The two boys drew on their rubber boots with which they had provided
themselves before taking up their quarters in the mine, and which they
had been too excited to use on a previous occasion, and Will loaned a
pair to Elmer, then they started down the ladders.
"It would be something of a joke if we should butt into that detective
now, wouldn't it?" Sandy laughed, as they passed down from the second
level.
"I shouldn't consider it much of a joke," replied Tommy. "We took a
lot of pains to make him think we'd gone out of town!"
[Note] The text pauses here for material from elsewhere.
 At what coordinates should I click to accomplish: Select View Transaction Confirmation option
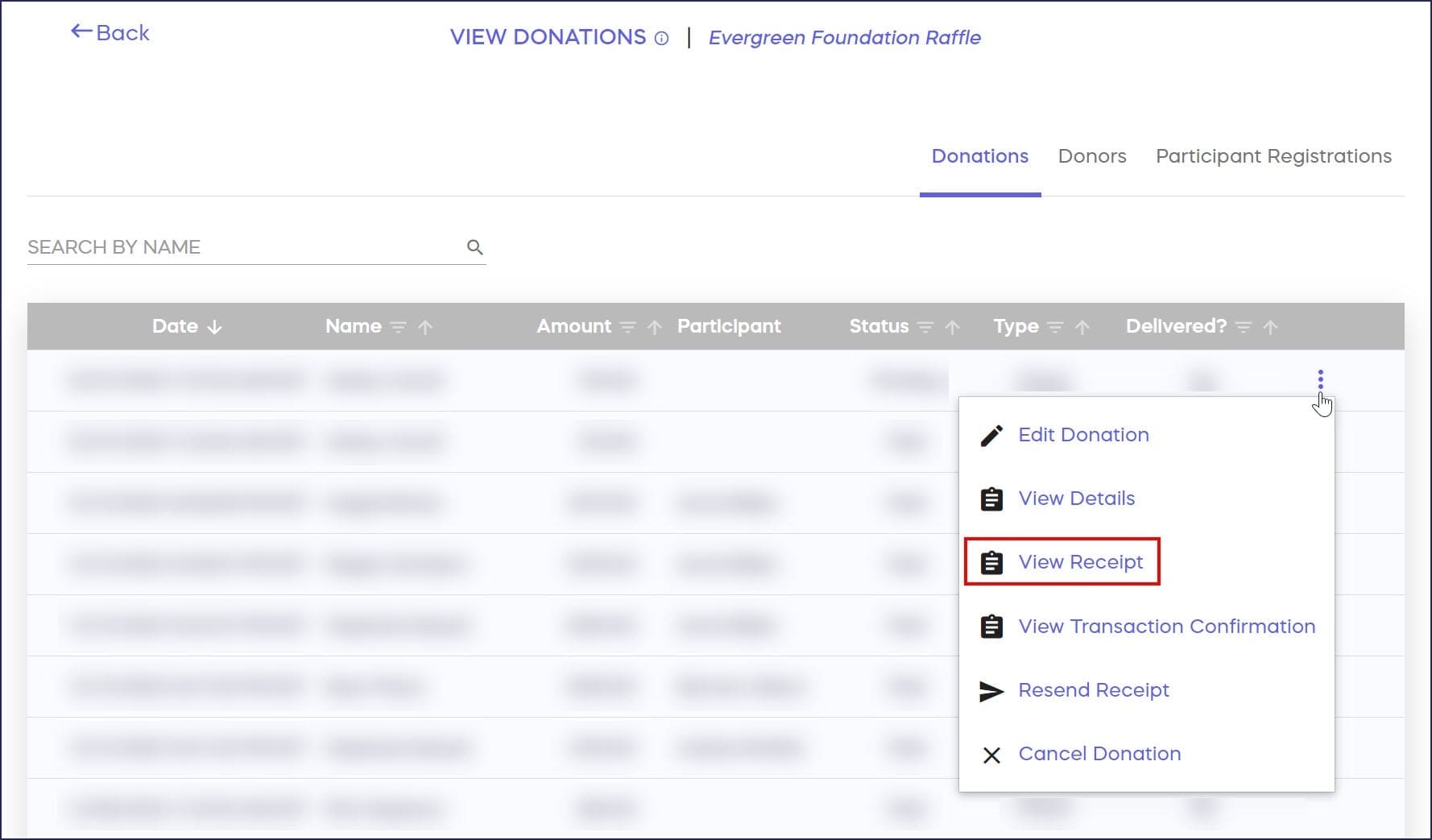[1165, 627]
As the boys walked softly down the center gangway they heard a fall of
rock which seemed to come from the passage next north. This
passageway was connected by the main one with a cross-heading,
situated perhaps three hundred feet from the shaft.
"I don't know much about mines," whisper Elmer as the boys stopped and
listened to the clatter of the rocks as they settled down on the floor
of the cavern, "but that sounds to me a whole lot like a fall from the
roof. I hope the boys are not injured."
The boys walked faster until they came to the cross-passage and then
turned to the right. Just as they left the main gangway, they heard
the sound of running feet and directly the distant creaking the ladder
rungs.
"Some one's making a hot-foot for the surface!" exclaimed Tommy.
"That's Ventner!" declared Sandy.
"How do you know that?"
"Because he wears heavy boots. We have rubbers, me and Dick, and
Jimmie and Dick, who are down in the mine, are also wearing rubber
boots!"
"The farther he gets away from the mine, the better it will suit me,"
Elmer broke in. "I wish he'd go away and stay for a hundred years."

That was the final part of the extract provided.